Once I start working at the firm, I plan to put the bulk of my clerkship bonus toward the loans and refinance at a more favorable rate (at least for my highest interest loans). I want to pay the lowest amount of interest over time, but also do not want loan payments to detract from retirement savings. I am married, and my spouse will make $33,000 for the next two and a half years (until the end of my first year at the firm). Their salary may increase after that, but that is not guaranteed. They don’t have much student debt, and theirs will all be forgiven if SCOTUS upholds Biden’s plan.
I assume loan repayment will begin in September 2023. As I see it, my options until refinancing are--
1: Standard Repayment ($2,700/mo for 15 months)
- To do this, I would need to supplement my loan savings with around $10,500. If I start now, I can do this by contributing around $525 to my loan account each month until I join the firm. I can manage that.
2: Graduated Repayment ($1,670/mo for 15 months)
- Just set up automatic payments and let it go.
3: Graduated Repayment with with additional monthly payments to highest interest loan
- Pay $1,670/mo and throw an additional $500/mo or so at the highest interest loan ($60,000 at 7%).
4: Pay down some of the highest interest loan some before repayments begin
- E.g., bring down the 7.08% loan by $15,000. But that will only lower my weighted average interest rate from 5.9% to 5.8%.
5: Go on REPAYE, try to get school to chip in with LRAP, and keep saving for paying down principal before refinancing
- Under REPAYE, my monthly payments would be around $470 until August 2024. Maybe the school would cover some of that—I’m not sure.
- I have been leery of this option for several reasons. I don’t have high faith in my school or loan service provider being very reliable. I don’t want to deal with negative amortization. I am unsure if the interest subsidy would be worth it in my case, and I am concerned about whether capitalization upon refinancing would negate the effect of lower monthly payments while clerking.
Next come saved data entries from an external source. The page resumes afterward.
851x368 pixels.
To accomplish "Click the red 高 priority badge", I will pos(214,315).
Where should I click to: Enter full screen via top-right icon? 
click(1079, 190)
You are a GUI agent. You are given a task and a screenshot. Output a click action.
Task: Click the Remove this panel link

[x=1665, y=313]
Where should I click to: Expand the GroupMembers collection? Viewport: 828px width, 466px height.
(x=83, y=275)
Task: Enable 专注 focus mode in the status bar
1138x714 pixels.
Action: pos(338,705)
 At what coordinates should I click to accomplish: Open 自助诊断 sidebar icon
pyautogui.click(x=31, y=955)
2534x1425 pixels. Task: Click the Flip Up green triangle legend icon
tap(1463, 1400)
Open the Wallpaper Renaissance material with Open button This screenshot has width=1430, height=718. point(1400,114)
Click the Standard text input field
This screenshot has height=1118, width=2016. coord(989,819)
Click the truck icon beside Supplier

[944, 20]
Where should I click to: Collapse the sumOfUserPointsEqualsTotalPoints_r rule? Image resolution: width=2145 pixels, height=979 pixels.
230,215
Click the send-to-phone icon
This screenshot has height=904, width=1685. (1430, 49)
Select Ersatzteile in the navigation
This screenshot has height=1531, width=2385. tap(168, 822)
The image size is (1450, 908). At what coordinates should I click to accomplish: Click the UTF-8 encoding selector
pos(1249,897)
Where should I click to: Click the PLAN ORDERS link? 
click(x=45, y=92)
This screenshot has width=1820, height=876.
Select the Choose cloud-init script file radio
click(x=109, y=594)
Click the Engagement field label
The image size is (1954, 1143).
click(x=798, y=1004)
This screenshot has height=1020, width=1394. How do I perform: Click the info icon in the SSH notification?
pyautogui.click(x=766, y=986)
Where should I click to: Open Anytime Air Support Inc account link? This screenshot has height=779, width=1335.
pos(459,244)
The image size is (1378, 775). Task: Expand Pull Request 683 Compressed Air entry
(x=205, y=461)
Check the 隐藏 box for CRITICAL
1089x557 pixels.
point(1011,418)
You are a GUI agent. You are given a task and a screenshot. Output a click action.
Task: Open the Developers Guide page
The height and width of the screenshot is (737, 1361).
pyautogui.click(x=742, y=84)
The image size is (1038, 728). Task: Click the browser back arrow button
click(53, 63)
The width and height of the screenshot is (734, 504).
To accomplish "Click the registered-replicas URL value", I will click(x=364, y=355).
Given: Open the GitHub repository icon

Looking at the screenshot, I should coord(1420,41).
- The other big question is what, exactly, Biden’s revised REPAYE will include and when it will go into effect. If it really means that no interest would accrue on my loans so long as I make my monthly payments, of course I would want to do that. Whatever the new REPAYE will be, I assume it will not be available until at least early 2024, so I would benefit from it for less than a year.
Bottom line
I am unsure if it is worth the marginal benefit to pick a more complicated option rather than just stick with graduated repayment until it’s time to refinance. What would you do?